From the line with "Image resolution: width=1288" down to the final line of the material, please transcribe everything exactly, but leave the pictures out.

### Data for this task
===============
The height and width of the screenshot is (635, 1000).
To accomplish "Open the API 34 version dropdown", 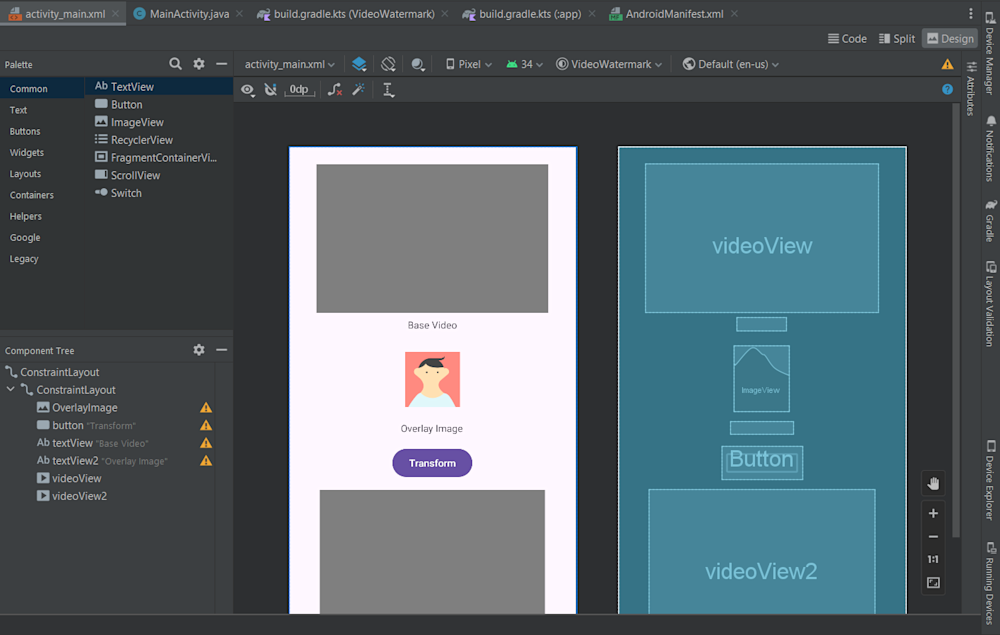I will coord(527,64).
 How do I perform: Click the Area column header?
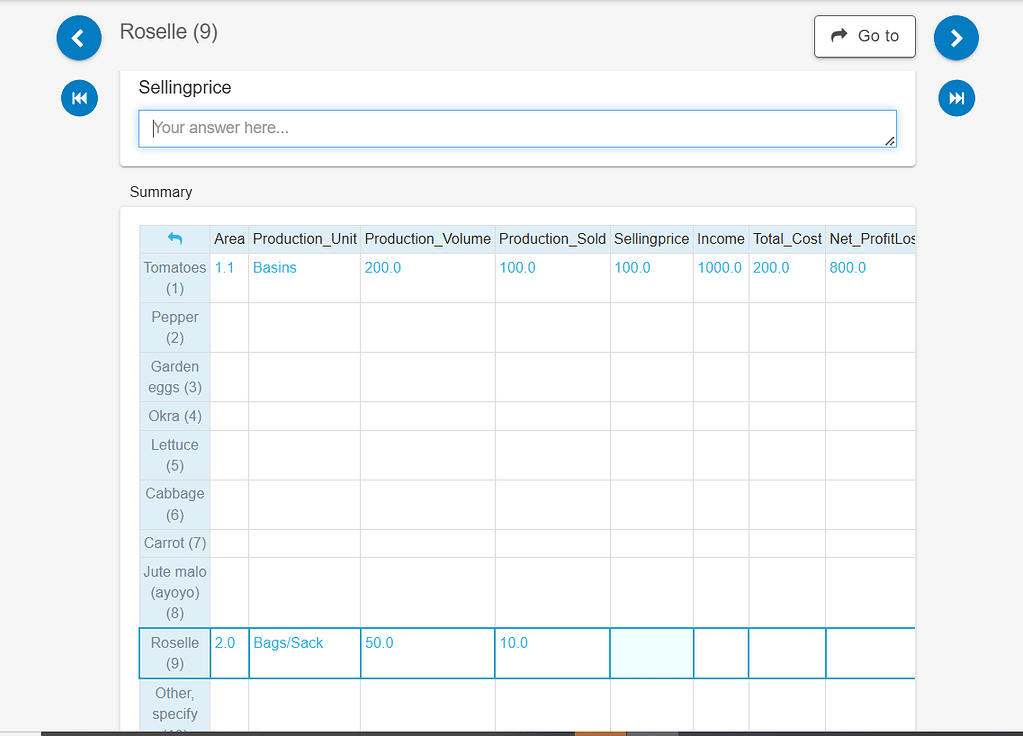[228, 239]
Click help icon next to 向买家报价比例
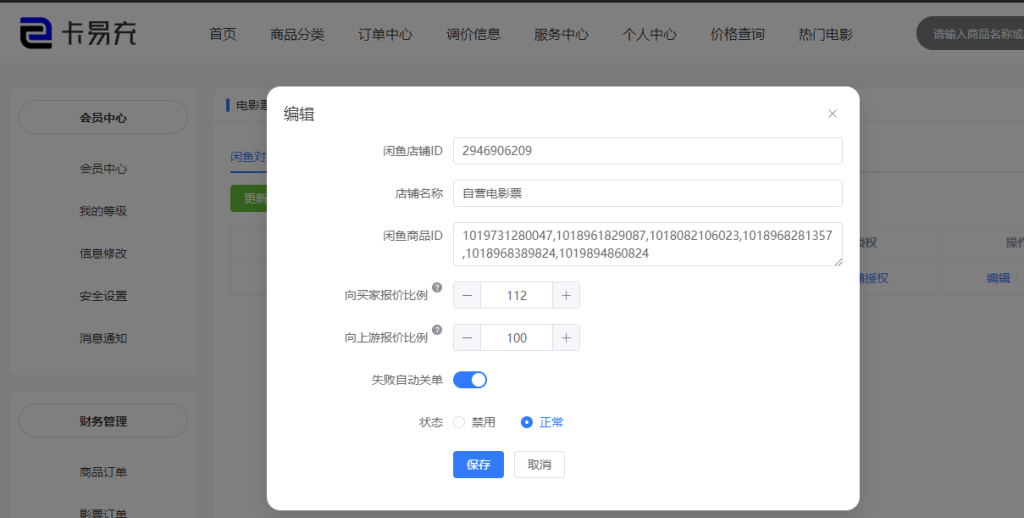 tap(437, 288)
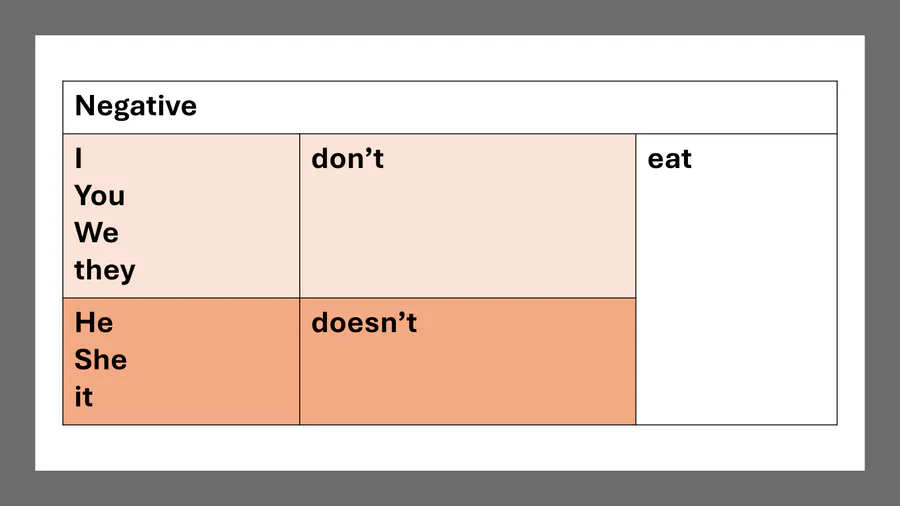Click the white slide margin above the table
Image resolution: width=900 pixels, height=506 pixels.
(x=450, y=58)
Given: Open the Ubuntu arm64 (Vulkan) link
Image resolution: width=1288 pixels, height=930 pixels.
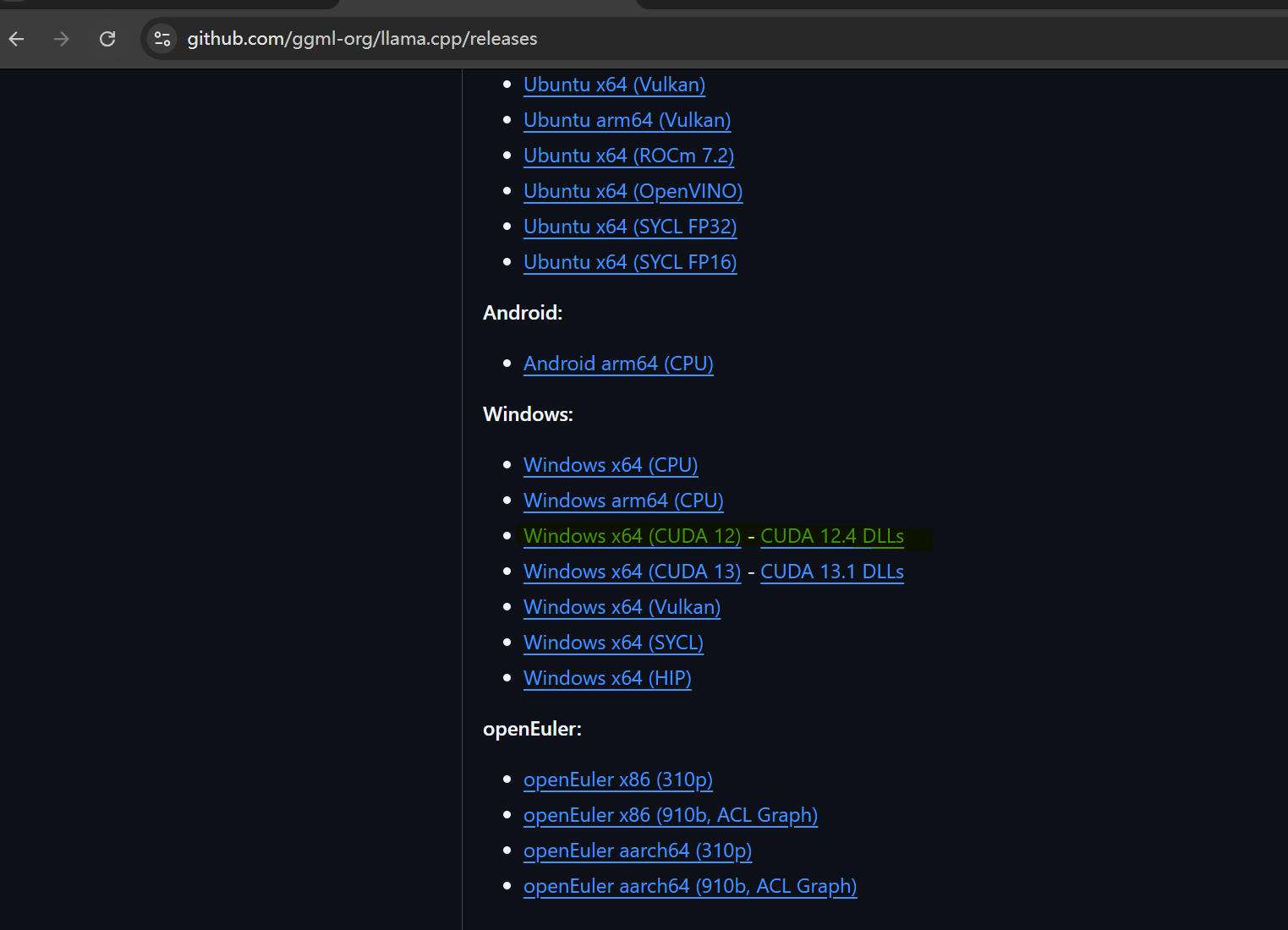Looking at the screenshot, I should point(627,120).
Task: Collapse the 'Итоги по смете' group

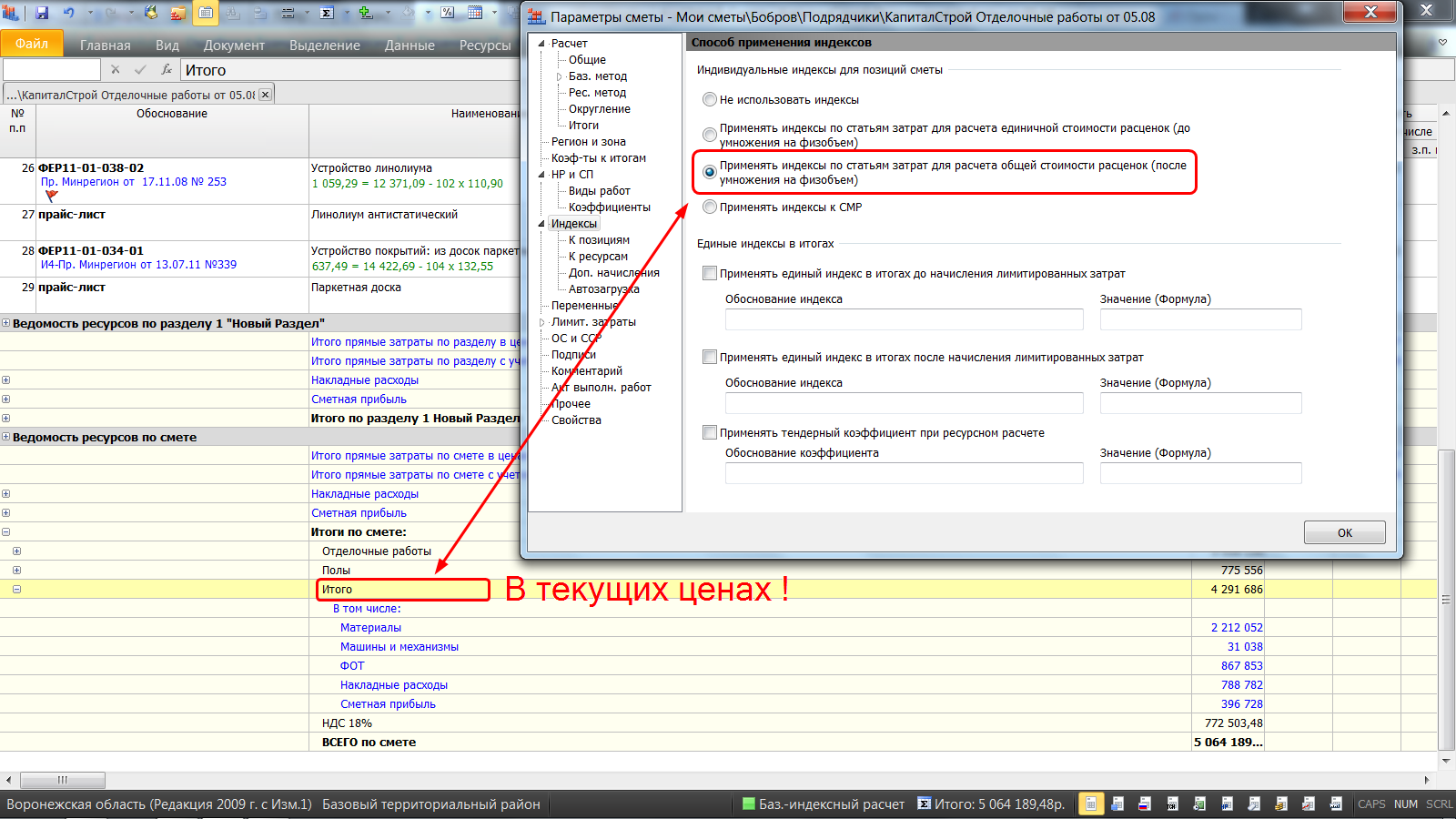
===============
### Response box
Image resolution: width=1288 pixels, height=930 pixels.
Looking at the screenshot, I should point(627,120).
Task: Collapse the 'Итоги по смете' group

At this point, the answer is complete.